Task goal: Exactly as written, transcribe the data from its opening line through the line containing "Given: Open the Huawei brand module". Leave every picture out.

Records from a collection:
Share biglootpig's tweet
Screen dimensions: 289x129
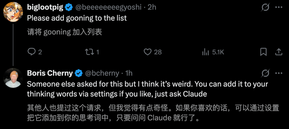279,52
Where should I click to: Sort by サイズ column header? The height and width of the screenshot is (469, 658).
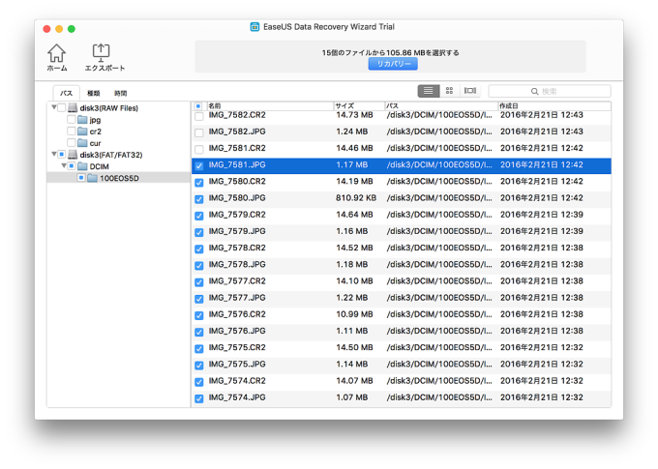click(344, 104)
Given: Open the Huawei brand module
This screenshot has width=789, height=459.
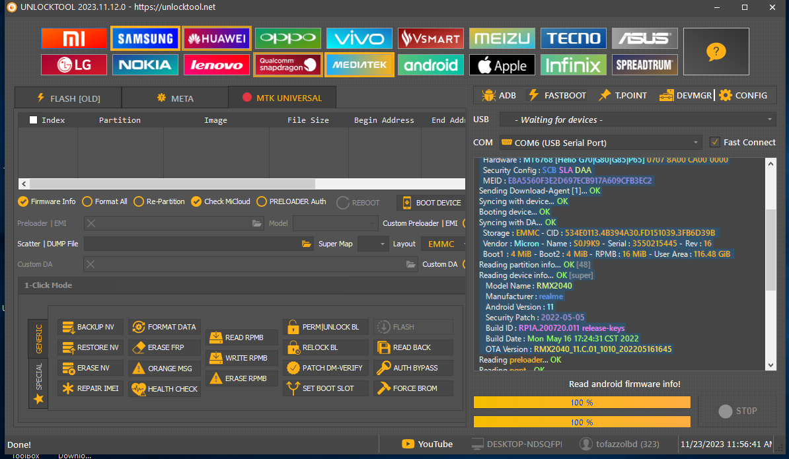Looking at the screenshot, I should [216, 39].
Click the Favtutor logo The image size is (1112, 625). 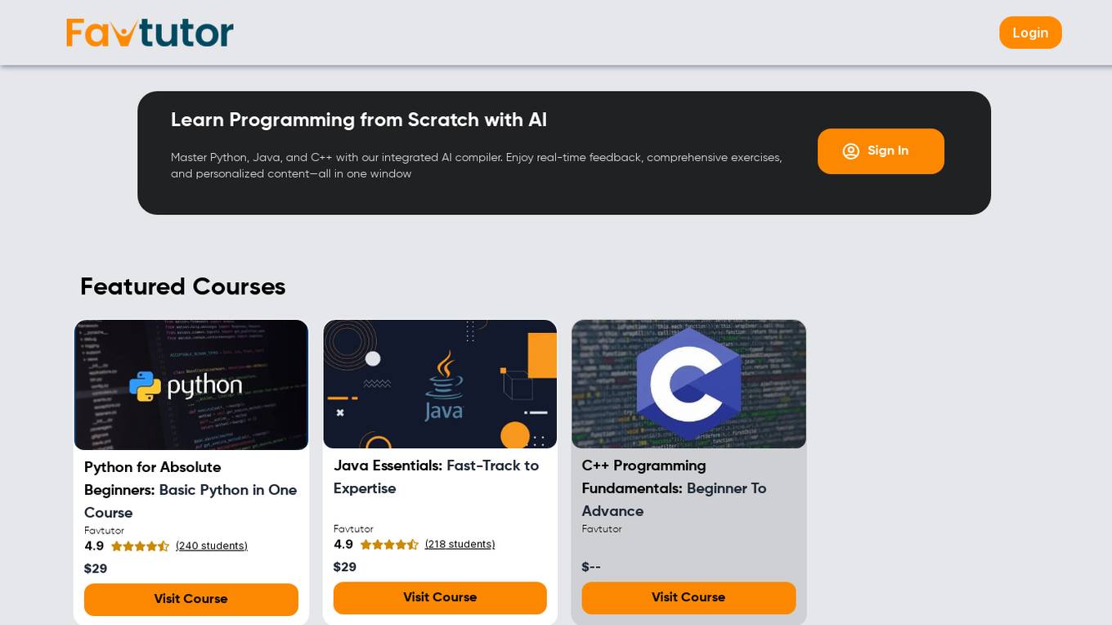tap(150, 33)

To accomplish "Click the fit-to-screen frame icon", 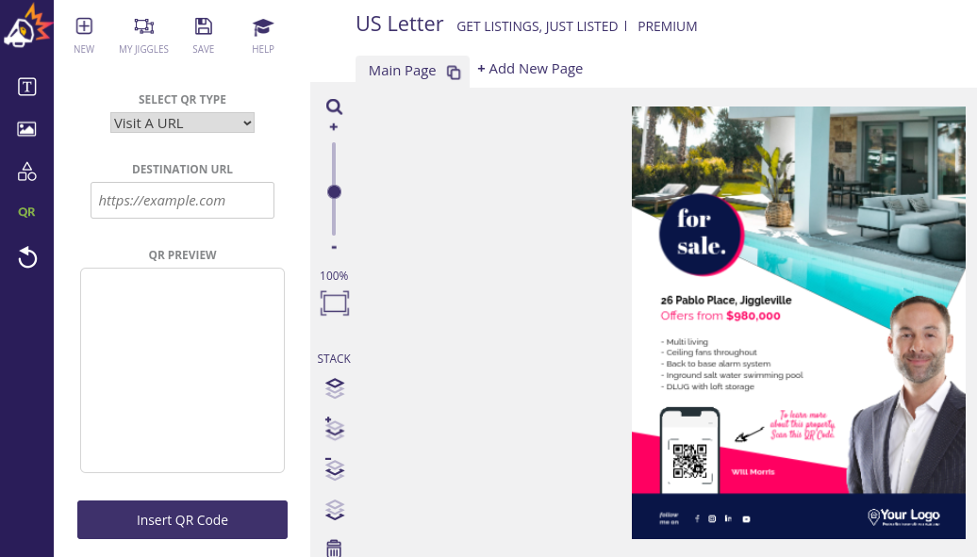I will (x=335, y=303).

The completed task:
Share biglootpig's tweet
Screen dimensions: 289x129
279,52
Where should I click to: Sort by サイズ column header? The height and width of the screenshot is (469, 658).
click(344, 104)
Given: Open the Huawei brand module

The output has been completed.